PASSAGE FOR REVIEW:
* * * * *
US6607150B1

US6607150B1 - Method and apparatus for crushing material

Info

Publication number: US6607150B1
Application number: US09/686,377
Authority: US
Inventors: Tadao Izutsu; Junichi Ichikawa; Yuichi Nagahara
Original assignee: Piste Snow Industries KK
Current assignee: Snowmagic LLC
Priority date: 2000-10-11
Filing date: 2000-10-11
Publication date: 2003-08-19

Abstract

The disclosed method and apparatus for crushing material such as ice include a controller to actively control the speed, volume, temperature, and humidity of airflow to improve the crushing efficiency.

Description

FIELD OF THE INVENTION

The current invention is generally related to forced-air type material crushing devices for crushing certain materials such as ice, rock, wood, plastic, glass and waste material, and more particularly related to an improvement in independently controlling certain aspects of the crushing devices.

RELATED PATENT APPLICATION

Japanese Patent 2996949 is related to the current application, and its filing date is Jun. 26, 1998. The above Japanese application was not published until Japanese Patent 2996949 was issued on Jan. 11, 2000. The current application includes the same disclosures of the corresponding Japanese application Hei 11-319608, which was filed on May 8, 1998 and was published on Nov. 24, 1999, but the current application is not based upon priority of this corresponding Japanese application.

BACKGROUND OF THE INVENTION

FIG. 1 illustrates one exemplary ice crushing device in the prior art. An inlet c and an outlet d form an angle of approximately 180 degrees, and the inlet c and the outlet d are attached to a housing a. Ice is supplied through the inlet c into the housing a where rotatable crushing blades b are housed. The blades b rotate in a clockwise direction, and pieces of ice are forced by air into the housing a towards the rotating blades b as indicated by a right arrow. When the ice pieces hit the rotating blade b, the impact upon the blades b break the ice pieces into smaller pieces in a crushing zone e in the housing a as indicated by a double-headed arrow. The size of the crushing zone e depends upon a relative positional relation of the inlet c with respect to the rotating blades b and the housing a. After the original ice pieces are crushed into smaller pieces, airflow pushes the crushed ice pieces towards the outlet d as indicated by a left arrow. Finally, the crushed ice pieces are outputted through the outlet d.
* * * * *
ASSIGNED TASK 1: In the records, copy out everything from the line containing "coordinates (81, 983)." down to the line containing "coordinates (557, 604).", without any change.

[Collected data entries]
* * * * *
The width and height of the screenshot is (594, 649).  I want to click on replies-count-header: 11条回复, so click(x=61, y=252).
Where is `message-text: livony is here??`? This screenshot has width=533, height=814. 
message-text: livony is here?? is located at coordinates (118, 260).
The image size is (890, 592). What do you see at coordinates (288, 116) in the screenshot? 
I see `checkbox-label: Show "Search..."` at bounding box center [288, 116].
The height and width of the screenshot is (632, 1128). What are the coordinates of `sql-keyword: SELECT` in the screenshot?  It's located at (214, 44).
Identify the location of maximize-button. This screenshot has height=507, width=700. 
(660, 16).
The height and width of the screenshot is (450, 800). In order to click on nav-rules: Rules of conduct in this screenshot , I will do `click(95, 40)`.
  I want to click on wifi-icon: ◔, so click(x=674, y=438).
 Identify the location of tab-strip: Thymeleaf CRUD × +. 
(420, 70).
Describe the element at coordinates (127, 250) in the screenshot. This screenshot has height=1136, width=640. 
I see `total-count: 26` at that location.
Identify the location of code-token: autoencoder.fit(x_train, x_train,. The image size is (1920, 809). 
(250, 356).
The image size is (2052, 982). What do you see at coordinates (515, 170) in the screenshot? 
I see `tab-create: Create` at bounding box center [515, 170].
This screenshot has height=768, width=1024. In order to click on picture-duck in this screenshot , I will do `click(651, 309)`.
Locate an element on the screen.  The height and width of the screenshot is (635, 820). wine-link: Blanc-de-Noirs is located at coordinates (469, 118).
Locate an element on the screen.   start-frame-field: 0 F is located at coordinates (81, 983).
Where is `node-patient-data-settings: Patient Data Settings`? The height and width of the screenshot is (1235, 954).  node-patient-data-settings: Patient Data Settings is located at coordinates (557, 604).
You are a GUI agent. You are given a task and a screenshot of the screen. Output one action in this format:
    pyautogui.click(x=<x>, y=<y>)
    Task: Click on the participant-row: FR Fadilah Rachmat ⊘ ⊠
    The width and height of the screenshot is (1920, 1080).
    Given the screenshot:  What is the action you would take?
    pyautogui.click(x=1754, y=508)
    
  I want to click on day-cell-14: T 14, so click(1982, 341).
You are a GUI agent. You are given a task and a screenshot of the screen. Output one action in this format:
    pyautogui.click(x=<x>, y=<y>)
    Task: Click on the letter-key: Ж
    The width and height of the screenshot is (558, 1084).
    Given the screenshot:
* * * * *
ASSIGNED TASK 2: According to the patent page on the material-crushing method, which company is the current assignee?

FINAL ANSWER 1:
Locate an element on the screen.   start-frame-field: 0 F is located at coordinates (81, 983).
Where is `node-patient-data-settings: Patient Data Settings`? The height and width of the screenshot is (1235, 954).  node-patient-data-settings: Patient Data Settings is located at coordinates (557, 604).

FINAL ANSWER 2: Snowmagic LLC